Abstract
A 28-year-old woman was evaluated for 4 months of excessive daytime sleepiness (EDS), after an overnight polysomnogram (PSG) revealed neither sleep disordered breathing nor a sleep related movement disorder. A full sleep evaluation revealed the presence of heavy daytime napping and pervasive fatigue. Epworth Sleepiness Scale (ESS) Score was 10/24. No features characteristic for depression or narcolepsy were present. Chronic pain in the low back and thighs, as well as chronic daily headaches were identified as potential sleep-disrupting forces. Risk factors for hypovitaminosis D included limited natural sun exposure, dark skin tone, and obesity. A 25-hydroxyvitamin D level was low, at 5.9 ng/mL. Vitamin D supplementation was initiated at a dose of 50,000 IU once weekly, and EDS improved within 2 weeks. One week later, a PSG with next-day multiple sleep latency testing (MSLT) failed to show significant pathology. At follow-up, she reported resolution of thigh pain and headaches, with a significant improvement in her low back pain syndrome. EDS had resolved, and her ESS score was 1/24. Follow-up 25-hydroxyvitamin D level was normal at 39 ng/mL. Mechanisms for her clinical improvement could include enhanced sleep quality due to resolution of hypovitaminisos D-associated noninflammatory myopathy, or a possible immunomodulatory effect of vitamin D decreasing central nervous system (CNS) homeostatic sleep pressure via its effects on tumor necrosis factor-alpha (TNF-α) and/or prostaglandin D2. More research is needed to determine if patients presenting with EDS should be more broadly screened for vitamin D deficiency.
Citation:
McCarty DE. Resolution of hypersomnia following identification and treatment of vitamin D deficiency. J Clin Sleep Med 2010;6(6):605-608.
Keywords: Hypersomnia, vitamin D, hypovitaminosis D, osteomalacic myopathy, chronic pain
REPORT OF CASE
A 28-year-old African American female presented to an academic sleep disorders center for further evaluation of approximately 4 months of EDS symptoms. Her symptoms began gradually, insidiously worsening to the point that she began having functional difficulties staying awake to engage in social responsibilities. She kept a standard bedtime between 21:00 and 22:00 and reported that she fell asleep easily and within minutes. She subjectively felt as though the quality of her sleep was good, stating she did not believe she had frequent nocturnal awakenings. She awakened to start her day at 07:30, would assist her children in getting ready for school, and then would routinely return to bed at 08:00 and would often sleep until noon. She would then rise to perform house-related chores and assist her children with returning home from school, often going back to bed for another nap from 16:00–19:00. In total, the patient stated that she was obtaining ≥ 14 h of sleep per day, as a result of her daytime sleepiness. Her ESS score was 10/24, indicating a pathological degree of daytime sleepiness. Her primary care physician requested a sleep study to evaluate for obstructive sleep apnea (OSA).

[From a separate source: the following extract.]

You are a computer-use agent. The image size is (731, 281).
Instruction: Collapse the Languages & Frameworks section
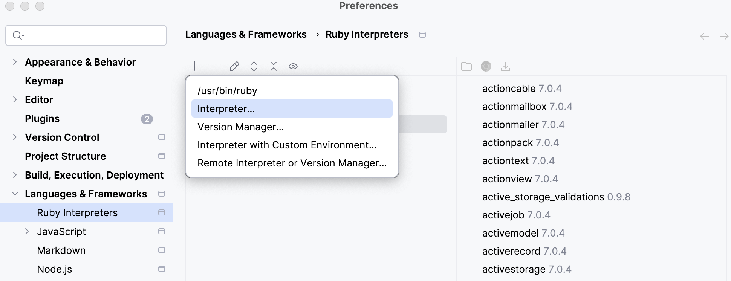point(15,194)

An overnight PSG using a digital acquisition system (Alice 5, Philips-Respironics) was performed. The study was scored according to rules described in the American Academy of Sleep Medicine (AASM) scoring manual,1 and raw PSG data were reviewed by a physician board certified in Sleep Medicine. Hypopnea rule 4(A)—requiring 4% oxygen desaturation, along with a 30% drop in nasal pressure transducer airflow tracing—was used during the scoring of this PSG. Results from this study showed reasonably good sleep efficiency, with no evidence of sleep disordered breathing or sleep related movement disorder (Figure 1).
A primary hypersomnia syndrome was clinically suspected, and the patient was scheduled for a complete Sleep Medicine evaluation. This consultation occurred approximately 3 weeks after the original PSG was performed. At this visit, she continued to endorse a functionally limiting, pervasive sense of fatigue and “fighting sleep” whenever she was inactive. She denied cataplexy, sleep related hallucinations, and sleep paralysis. She denied emotional depression or anxiety. She endorsed a significant musculoskeletal pain syndrome involving her low back and thighs, which she rated as 6 out of 10 in severity, and stated she believed that this could be negatively affecting her sleep quality. She also endorsed frequent retro-orbital headaches, which were poorly responsive to medications.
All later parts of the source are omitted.